The major averages closed the month at or near all-time highs. For 2024 the S&P 500 is up 26.5%, Nasdaq 28.0%, Dow Jones 19.2%, and the small- cap Russell 2000 has gained 20.1%. All very impressive gains.
Corporate profits have been strong this year, causing even the most well-known investment gurus to undershoot the levels attained. Many are now upping their 2025 targets.
The S&P 500 remains at a lofty level with a forward earnings expectation of $263.58. The price earnings multiple sits at 22.9 times, which is at the high end of its historical range.
Bull markets start with fear and end in euphoria, Sir John Templeton once said, and we have seen some signs of the latter emotion now. Bitcoin, the most speculative of assets, gained 40% in the month of November as it neared $100,000 at month end.
Bull markets however do not end due to high valuations rather, a negative catalyst is typically needed. The two most important drivers of the market are interest rates and earnings. Both are in good standing as short rates are going lower, and earnings are expected to rise next year.

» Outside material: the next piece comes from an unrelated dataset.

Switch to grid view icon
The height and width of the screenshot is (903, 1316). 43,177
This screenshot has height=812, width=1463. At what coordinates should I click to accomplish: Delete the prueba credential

The Federal Reserve lowered its short-term Fed Funds rate by another 0.25% and is expected to do it again in December.
Two-year U.S. treasuries yield 4.20% with 10-year notes at 4.21%. We no longer have an inverted yield curve.
Unemployment is circling 4.1% and inflation as measured by the CPI is around 2.6%, down from 9.1% two years ago.
Sentiment among both US and Foreign investors is overwhelmingly positive, which is a bit concerning. U.S. stocks now represent 66.7% of the MSCI All Country Index, another record high.
As 2025 approaches we are considering the positive and negatives coming out of Washington from an investment standpoint.
President-elect Trump is choosing his cabinet and speaking loudly about imposing high tariffs on friendly and foe nations alike for various reasons. Taxes and tariffs will be high on his list to negotiate with a Republican majority legislature at his disposal.
We expect continued large deficits and debt payments in the coming years. Unfortunately an additional $1 trillion dollars of debt is added every 100 days. This situation will take considerable time and effort to get under control.
The Treasury nominee Scott Bessent was well received by the bond market with hopes for less spending by the new Congress. A task force of cost cutters have been charged with finding savings of $2 trillion dollars.
Our expectation is that Washington will be a source of market volatility in 2025. A typical 10% market correction would not be surprising given two consecutive years with the S&P 500 returning over 25%.
We look forward to helping you better refine and define your goals for the future while setting your portfolio up for success in the coming years.